Reflects actual interaction trajectory as closely as possible to agent
including conversation history, partial operator trajectory and new
query for fine grained, corrigible steerability.

Research mode continues with operator tool directly if previous
iteration was an interrupted operator run.
---
 src/khoj/processor/conversation/utils.py      | 24 ++++++++--
 src/khoj/processor/operator/__init__.py       | 44 +++++++++++--------
 .../processor/operator/operator_agent_base.py |  9 +++-
 .../operator/operator_agent_binary.py         |  2 +
 src/khoj/routers/api_chat.py                  | 26 ++++++++---
 src/khoj/routers/research.py                  | 19 ++++++++
 6 files changed, 94 insertions(+), 30 deletions(-)

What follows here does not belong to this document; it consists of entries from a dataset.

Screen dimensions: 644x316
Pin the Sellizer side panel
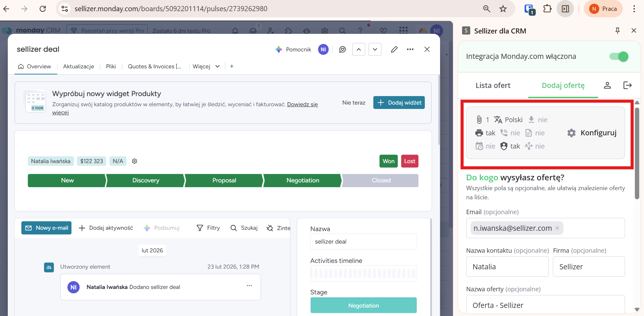point(617,31)
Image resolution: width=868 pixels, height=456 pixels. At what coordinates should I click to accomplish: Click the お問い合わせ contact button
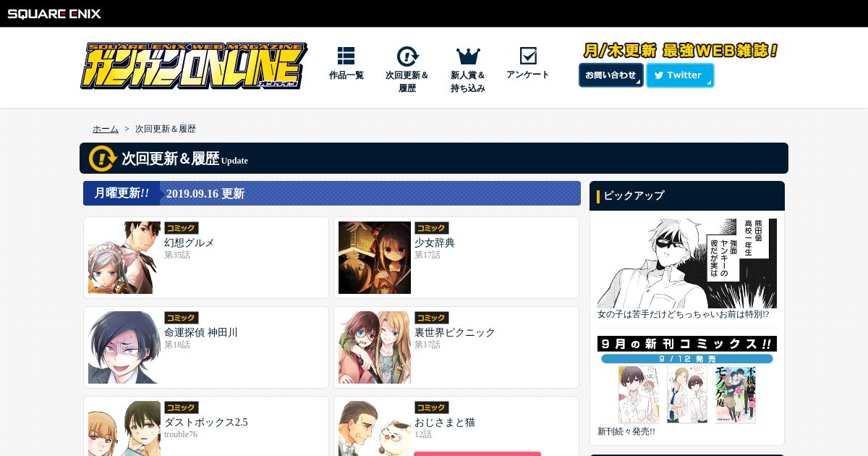[611, 75]
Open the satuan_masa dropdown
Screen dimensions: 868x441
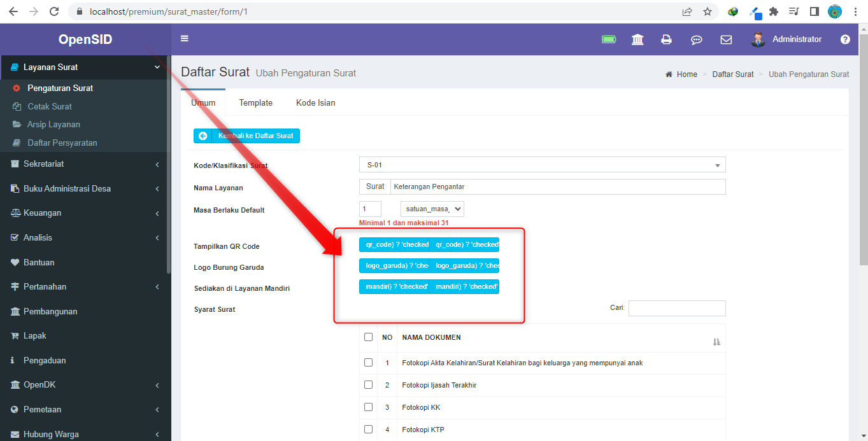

diff --git a/src/khoj/processor/conversation/utils.py b/src/khoj/processor/conversation/utils.py
index c6de9557..52acfbfd 100644
--- a/src/khoj/processor/conversation/utils.py
+++ b/src/khoj/processor/conversation/utils.py
@@ -261,6 +261,27 @@ def construct_question_history(
     return history_parts
 
 
+def construct_chat_history_for_operator(conversation_history: dict, n: int = 6) -> list[AgentMessage]:
+    """
+    Construct chat history for operator agent in conversation log.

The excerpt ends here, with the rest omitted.